I am glad to see that you are interested in formal topology!
However, IMO this is better explained in terms of constructive set theory (or 
type theory). 
First we should remark that constructively there is a difference between P(N) 
and 2^N, the latter one correspond to the decidable subsets. To construct the 
reals one does not need a very strong system. 
 However, adding powersets usually blows-up the proof-theoretical strength.
[I'll be a little imprecise.]

Suppose that we have an exponentiation axiom in our set theory (which is 
usually assumed). Then P(A)=P(1)^A. So we can restrict our attention to the 
class P(1), 1 denoting a one-element set. 
P(1) is usually called Omega, the subobject classifier, in topos theory and
Prop, the type of Propositions, in type theory.

Suppose that P(1) is a set, as opposed to a proper class, and suppose that we 
have the propositions-as-types interpretation (i.e. Prop=Set). Then we would 
have a set of all sets. We all know that we should be careful with this.
[However, see Jesper Carlstrom's discussion of a set of all sets in 
Martin-L"of type theory:
http://www.math.su.se/~jesper/research/setofsets/]
So, this indicates that we should be careful with the powerset axiom.
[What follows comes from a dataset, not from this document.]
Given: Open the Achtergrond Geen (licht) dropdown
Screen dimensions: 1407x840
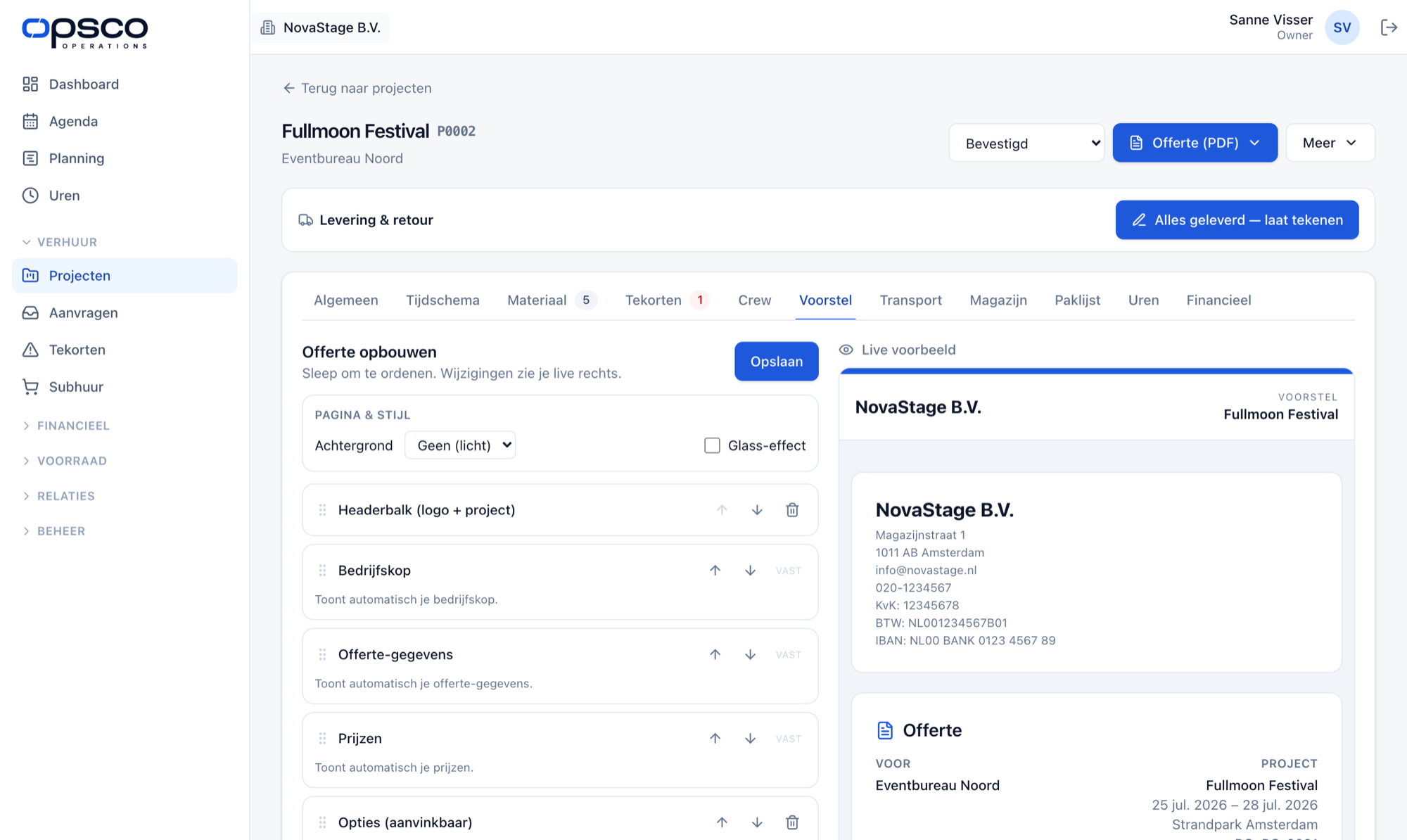Looking at the screenshot, I should 460,445.
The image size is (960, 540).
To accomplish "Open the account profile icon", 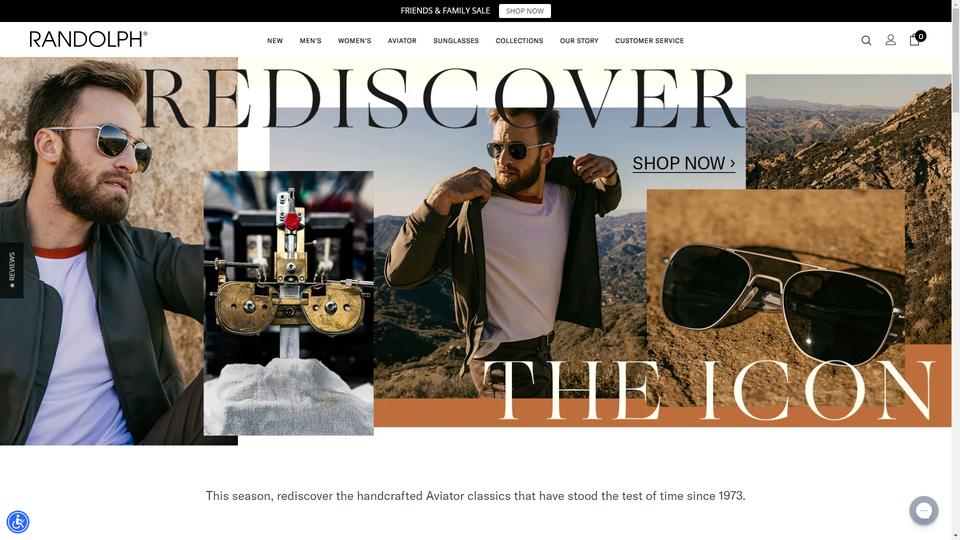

The proof-theoretical strength of IZF, intuitionistic ZF,  is much bigger than 
that of CST, constructive set theory. IZF is CST plus the powerset axiom.
See 
http://www.ml.kva.se/preprints/meta/AczelMon_Sep_24_09_16_56.rdf.html
Notes on Constructive Set Theory, by Peter Aczel and Michael Rathjen 
for a survey.


These issues are currently very active. There is a quest of a good theory of 
"predicative topoi", i.e. topoi without a power-set construction.